Greenhouse tomatoes tend to have a reputation of inferior nutritional and sensory quality compared to their field-grown counterparts. It has been long known that light is a critical mediator of secondary metabolism in plants; signaling the production of nutritionally important phytochemicals and regulating the emission of volatile organic compounds that may influence the sensory attributes of edible tissues. By leveraging photobiological principles, we are using supplemental light from light-emitting diodes (LEDs) to determine if supplemental red, blue, far-red, or various combinations of those wavebands can improve the quality of greenhouse tomatoes. We hypothesize that enriching the amount of blue light tomatoes receive will positively impact the amount of carotenoids and phenolic compounds that accumulate in tomato fruits through cryptochrome and/or phototropin-dependent signaling pathways. On the contrary, we hypothesize that additional far-red light will decrease these phytochemicals by increasing the amount of inactive phytochrome in leaf and fruit tissues, thereby down-regulating secondary metabolic pathways related to the nutritional content of tomato fruits. To test these hypotheses, tomato fruits were subjected to a battery of physicochemical metrics that include total soluble solids, citric/ascorbic acid content, pH, and electrical conductivity.
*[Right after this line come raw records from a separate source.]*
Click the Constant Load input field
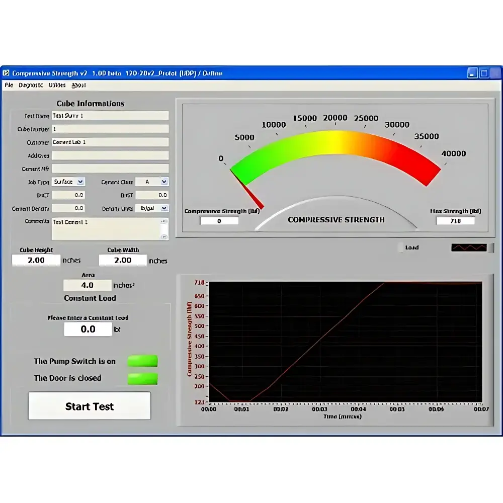Viewport: 503px width, 503px height. [x=88, y=329]
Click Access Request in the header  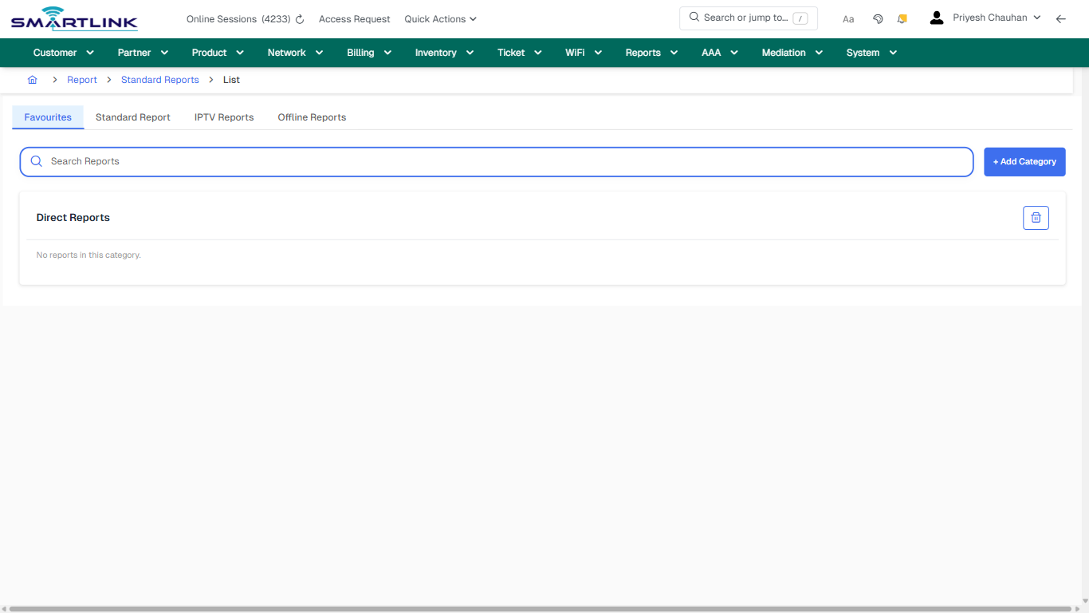tap(354, 18)
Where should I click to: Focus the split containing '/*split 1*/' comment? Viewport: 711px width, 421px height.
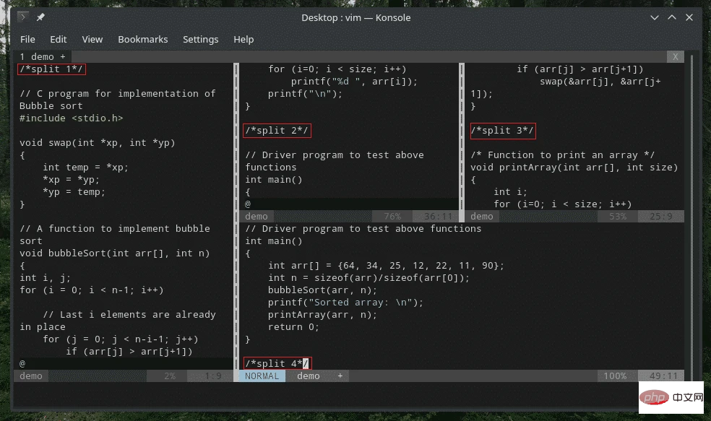coord(51,69)
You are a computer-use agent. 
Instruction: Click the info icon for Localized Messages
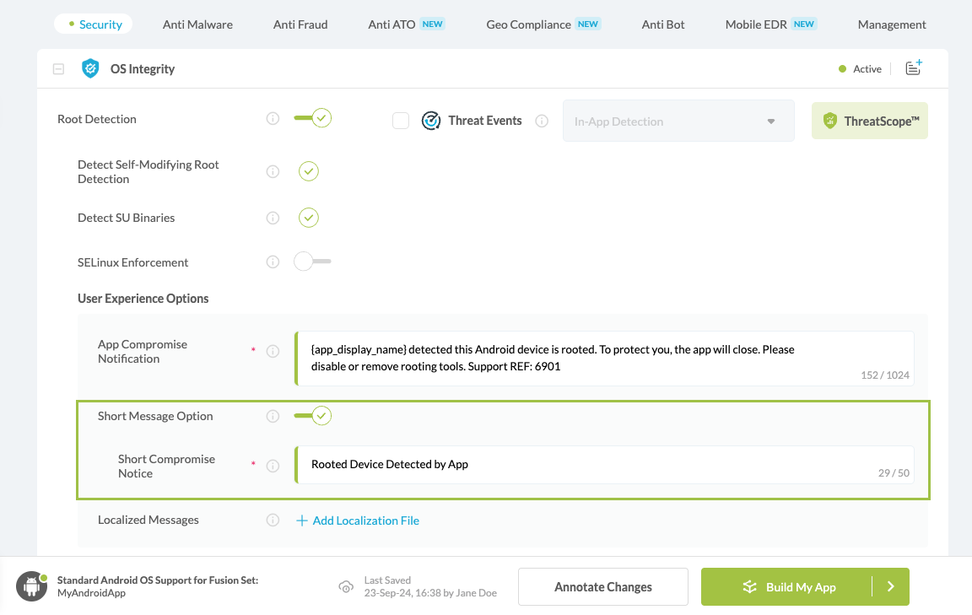click(273, 520)
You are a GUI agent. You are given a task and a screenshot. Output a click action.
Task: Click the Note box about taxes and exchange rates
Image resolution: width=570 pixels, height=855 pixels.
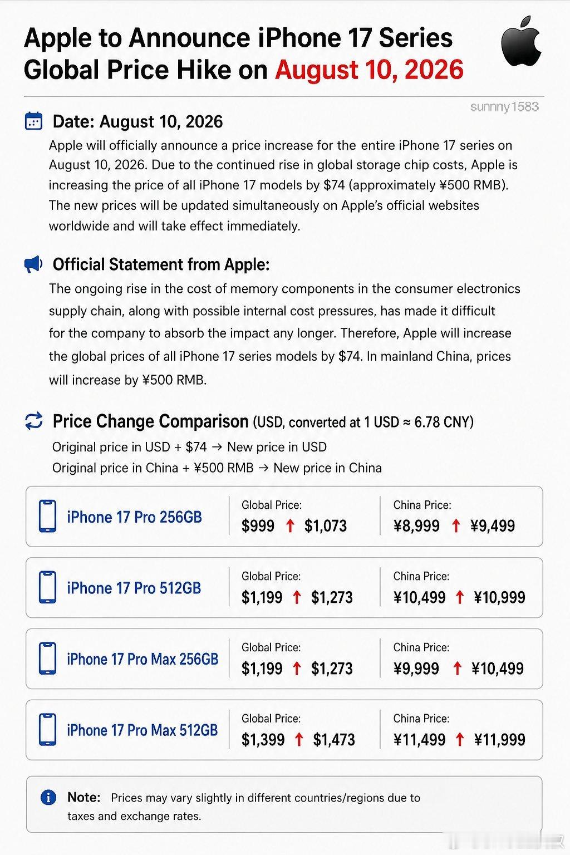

Phenolic compounds were broadly quantified using the Folin-Ciocalteu method and specific flavonoids in fruit tissues (e.g. quercetin-3-O-rutinoside) were quantified using HPLC-ESI(-)-MS. Two major tomato carotenoids, lycopene and β-carotene, were quantified spectrophotometrically. Lastly, consumer sensory panels were used to assess the impact of supplemental light quality on the flavor and overall quality of tomato fruits.